Confirmed the configuration behavior with the first monitor manually set to 5120x2880 @ 120Hz before connecting the second monitor. Test results (both monitors connected, BetterDisplay 4.3.3 reports): First monitor (dispext0@B0000000):

Current Mode: 5120x2880 @ 120Hz Maximum Source Bandwidth: 27,400 Mbps Maximum Source Width: 7680 Allocation maintained after second monitor hotplug

Second monitor (dispext1@90000000):

Current Mode: 3840x2160 @ 120Hz Preferred Mode at connection level: 3840x2160 @ 120Hz, 13,700 Mbps Maximum Source Bandwidth: 13,700 Mbps Maximum Source Width: 6720 Cannot negotiate 5120x2880 at any refresh rate on the smaller pipe

Observations: The 120Hz cap on the first monitor prevents the runtime reallocation that previously occurred on second-monitor hotplug. However, the second monitor's connection-level preferred mode caps at 3840x2160 / 13,700 Mbps regardless of the first monitor's bandwidth consumption — the smaller pipe does not appear to receive additional bandwidth when the larger pipe is operating below its 27,400 Mbps ceiling. This is consistent with a fixed asymmetric two-pipe budget structure on M5 Pro (27,400 / 13,700 Mbps), rather than a shared pool that can rebalance based on demand. The BetterDisplay 4.3.3 allocation limits exposure (horizontal: 3360, 3840 pixels HiDPI / 6720, 7680 pixels LoDPI) is consistent with two sub-pipes of differing maximum widths. Connection topology note: Both monitors connect via USB-C, which on the 27GM950B is limited to DisplayPort 1.4 (OSD exposes DP 1.4 or DP 1.2 only — DP 2.1 is not available on the USB-C input).

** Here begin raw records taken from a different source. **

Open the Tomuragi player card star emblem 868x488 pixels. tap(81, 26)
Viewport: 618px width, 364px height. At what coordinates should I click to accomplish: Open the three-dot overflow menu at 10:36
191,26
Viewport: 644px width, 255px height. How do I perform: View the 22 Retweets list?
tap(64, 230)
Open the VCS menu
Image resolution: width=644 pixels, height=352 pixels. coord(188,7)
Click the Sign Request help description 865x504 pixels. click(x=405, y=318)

The DP 1.2 option caps the display at 4K, so a downward hardware cap on the first monitor isn't viable for preserving 5K capability on that connection.

Questions:

Is the 27,400 / 13,700 Mbps split a fixed M5 Pro DCP characteristic, or is there a configuration mechanism that allows the smaller pipe to receive additional bandwidth when the larger pipe is underutilized? Does the smaller pipe support 5120x2880 at any refresh rate, or is 3840x2160 @ 120Hz / 13,700 Mbps its maximum achievable mode regardless of OS state? Is the WindowServer assertion failure (r.170248892) expected to be addressed in a future macOS update, given that the underlying hotplug allocation logic appears tied to the same pipe assignment mechanism?

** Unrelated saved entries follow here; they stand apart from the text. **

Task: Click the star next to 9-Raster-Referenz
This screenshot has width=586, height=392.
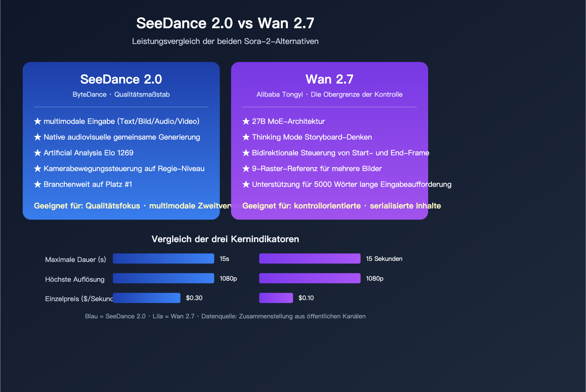Action: [246, 169]
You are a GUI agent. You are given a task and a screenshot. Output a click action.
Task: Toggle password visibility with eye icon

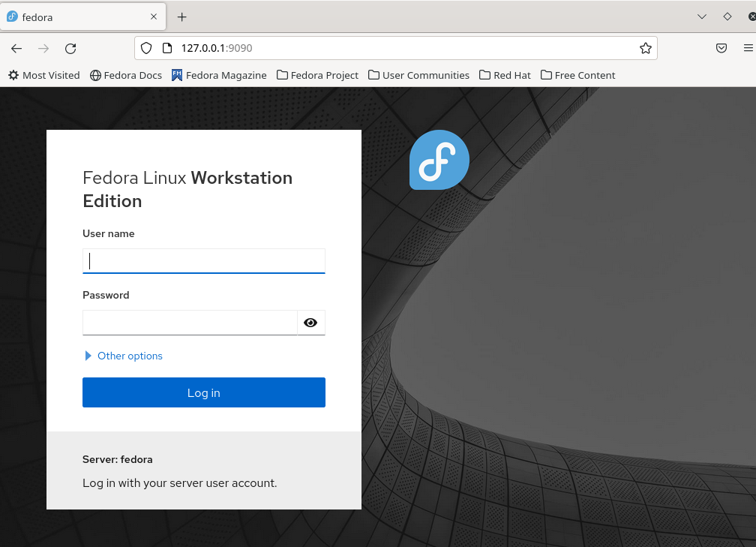pyautogui.click(x=311, y=323)
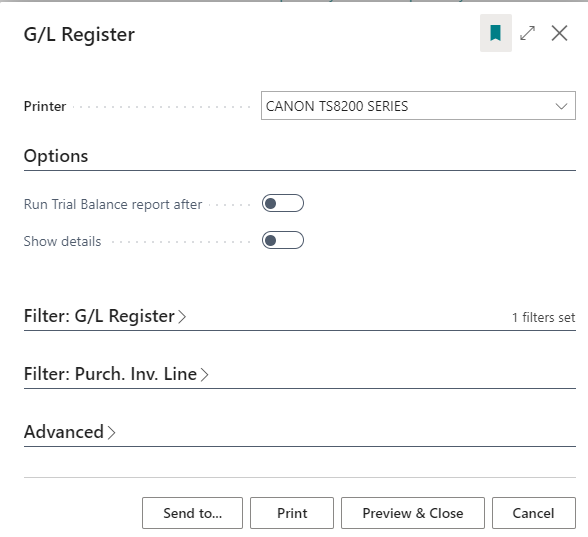Close the G/L Register dialog
Image resolution: width=588 pixels, height=537 pixels.
tap(559, 33)
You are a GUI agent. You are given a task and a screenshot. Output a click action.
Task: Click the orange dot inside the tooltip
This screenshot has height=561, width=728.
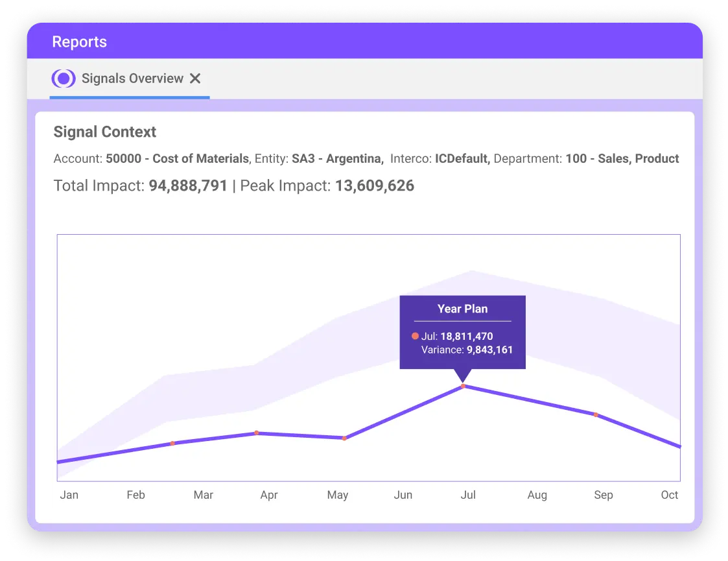tap(415, 336)
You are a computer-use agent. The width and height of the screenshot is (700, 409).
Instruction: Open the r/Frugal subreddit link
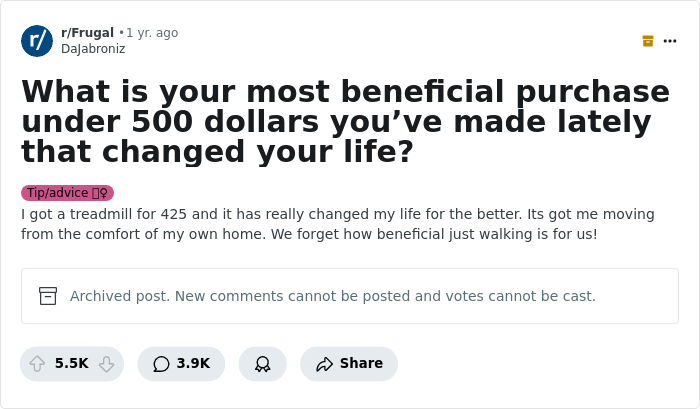87,33
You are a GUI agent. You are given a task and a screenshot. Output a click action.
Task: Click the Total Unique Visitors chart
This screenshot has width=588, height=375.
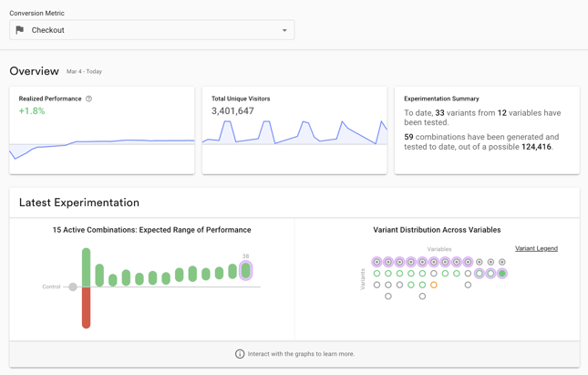coord(294,132)
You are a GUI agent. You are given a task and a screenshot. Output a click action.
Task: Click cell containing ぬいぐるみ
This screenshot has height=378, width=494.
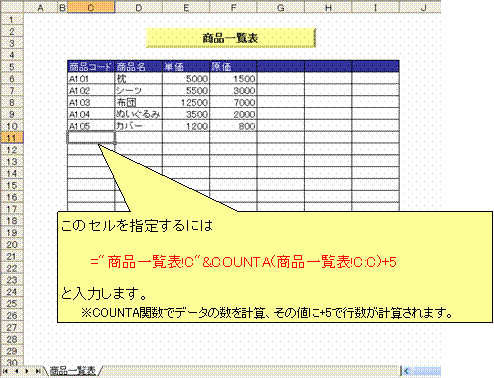pos(138,114)
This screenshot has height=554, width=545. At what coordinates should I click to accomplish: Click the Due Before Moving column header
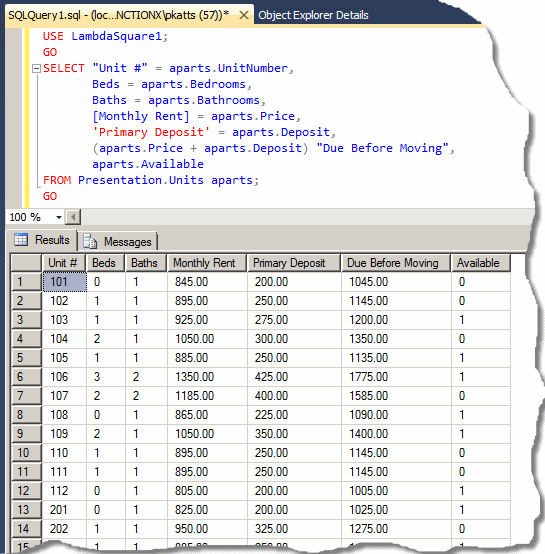click(x=396, y=263)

Confirmed the configuration behavior with the first monitor manually set to 5120x2880 @ 120Hz before connecting the second monitor.

How did you make this change? The problem here is that what matters ISN'T the monitors specific setting at a given moment, it's what the mac "sees" as it's valid configuration range. This can't really be done via software on that mac, or do I think most displays behave in a way that would make this work[1]. That's why I suggested a physical adaptor- it prevents the mac from "knowing" that the monitor is capable of a higher resolution

Is the WindowServer assertion failure (r.170248892) expected to be addressed in a future macOS update,

Per long standing policy, DTS generally doesn't talk about if/when any given bug will be fixed. However, as a general comment, WindowServer bugs, particularly crashes, are taken very seriously since their functional impact is broadly similar to a kernel panic (basically, the whole system "goes away"). In practice, that means two things:

  1. Fixing them is given a fairly high priority, since the impact is so high.

  2. We often defer shipping that fixes until the next major update ("macOS 27.0") instead of shipping it in a sofware update ("macOS 26.x").

given that the underlying hotplug allocation logic appears tied to the same pipe assignment mechanism?

To be clear, the crash appears to simply tied of display reconfiguration, not the low level pipe assignment. Keep in mind that the entire bandwidth allocation process happens in the kernel at the point the display is attached, so that entire process actually finished before the WindowServer was even told a new display existed, much less started to interact with it. Indeed, the crash here appears to be tied to the WindowServer not handling things properly after the display has been removed/reconfigured.

Does the smaller pipe support 5120x2880 at any refresh rate, or is 3840x2160 @ 120Hz / 13,700 Mbps its maximum achievable mode regardless of OS state?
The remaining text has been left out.